To determine if the accident meets this criterion, it is important to ascertain whether or not the employee was actually under the control of the employer when the accident occurred.
The key factor is whether or not the employee was forced to attend the gathering by a work order; for example, if a business meeting was held during the gathering, it is highly likely that the accident would be considered as “AOE/COE” and is determined to be an industrial accident.
According to the legal precedent (the case of Chief of Fukui Labor Standards Inspection Office: the Nagoya High Court, Kanazawa Branch Office, 1983.9.21), in which an employee had an accident and got injured near the entrance of the year-end party venue:
– The purpose of the party was to develop friendly ties between the employees.
– The employees were not forced to attend the party.
– The company did not pay the employees any travel expense or overtime allowance to attend the party.
Due to the above reasons, the accident was not considered as AOE/COE, and thus was not deemed an industrial accident.
Another question is whether transportation between a party venue and an employee’s home is considered as commutation. The answer depends on whether the party is work-related and the employee is taking a reasonable route and method to travel between his/her home and the party venue.

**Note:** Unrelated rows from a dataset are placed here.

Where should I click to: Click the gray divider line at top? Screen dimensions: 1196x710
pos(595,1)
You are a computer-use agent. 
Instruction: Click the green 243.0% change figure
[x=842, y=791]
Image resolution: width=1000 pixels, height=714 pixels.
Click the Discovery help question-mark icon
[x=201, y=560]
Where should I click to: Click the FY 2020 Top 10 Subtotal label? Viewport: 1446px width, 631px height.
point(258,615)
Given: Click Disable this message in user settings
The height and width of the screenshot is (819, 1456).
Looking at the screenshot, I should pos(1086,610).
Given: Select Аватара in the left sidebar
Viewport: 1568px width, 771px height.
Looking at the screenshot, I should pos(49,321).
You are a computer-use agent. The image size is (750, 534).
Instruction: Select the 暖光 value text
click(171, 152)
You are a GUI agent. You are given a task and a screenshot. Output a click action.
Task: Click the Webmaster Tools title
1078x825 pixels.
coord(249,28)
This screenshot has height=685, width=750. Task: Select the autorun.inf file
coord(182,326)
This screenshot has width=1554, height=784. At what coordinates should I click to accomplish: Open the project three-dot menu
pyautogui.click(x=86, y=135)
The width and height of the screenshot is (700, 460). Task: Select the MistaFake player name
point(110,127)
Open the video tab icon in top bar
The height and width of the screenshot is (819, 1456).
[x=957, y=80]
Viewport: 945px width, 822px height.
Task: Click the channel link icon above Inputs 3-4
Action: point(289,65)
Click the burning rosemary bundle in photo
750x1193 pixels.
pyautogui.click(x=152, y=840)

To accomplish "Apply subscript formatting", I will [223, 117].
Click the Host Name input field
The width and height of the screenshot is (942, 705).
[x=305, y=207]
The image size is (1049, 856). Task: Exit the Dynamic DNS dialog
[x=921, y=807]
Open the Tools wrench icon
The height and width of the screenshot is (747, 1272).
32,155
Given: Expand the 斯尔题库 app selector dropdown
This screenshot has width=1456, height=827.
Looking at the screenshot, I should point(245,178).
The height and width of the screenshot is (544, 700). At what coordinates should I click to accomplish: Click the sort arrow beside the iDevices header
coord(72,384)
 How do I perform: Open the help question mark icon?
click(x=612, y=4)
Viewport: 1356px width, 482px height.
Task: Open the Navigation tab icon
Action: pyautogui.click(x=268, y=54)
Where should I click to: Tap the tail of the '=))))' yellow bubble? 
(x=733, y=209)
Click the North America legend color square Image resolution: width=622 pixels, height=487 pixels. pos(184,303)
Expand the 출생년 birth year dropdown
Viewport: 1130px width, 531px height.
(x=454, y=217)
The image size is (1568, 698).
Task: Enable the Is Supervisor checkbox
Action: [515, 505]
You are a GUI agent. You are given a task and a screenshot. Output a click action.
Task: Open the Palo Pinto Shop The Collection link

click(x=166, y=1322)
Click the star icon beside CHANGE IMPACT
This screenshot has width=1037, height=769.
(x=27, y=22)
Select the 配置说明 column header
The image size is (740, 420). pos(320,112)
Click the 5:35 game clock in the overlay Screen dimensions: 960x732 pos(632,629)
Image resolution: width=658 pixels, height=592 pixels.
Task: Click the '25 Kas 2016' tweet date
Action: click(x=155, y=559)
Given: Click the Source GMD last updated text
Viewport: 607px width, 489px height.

If an accident occurs during the transportation from the party venue to the employee’s home, and if the participation in said party is voluntary, such an accident is not considered as a commuting accident and the chances are small that it will be deemed an industrial accident.
For more information, please feel free to contact our HR Consulting Group.
4. This Week’s Words of Wisdom
“If you want to get anybody to take action enthusiastically, you should listen to him enthusiastically.”
(Dale Carnegie, an American motivational writer)
I think it can rarely be possible under the indirect democracy of our nation that the voters can have their ideas reflected by the political establishment. The gap between the words of candidates spoken during campaigns and the real wants of voters is a wide one. For instance, I can’t imagine that the voters would want the child allowance and free highway tolls, since anyone can see, upon reflection, that either would cause a tax increase.
How can we get our voices to reach the politicians?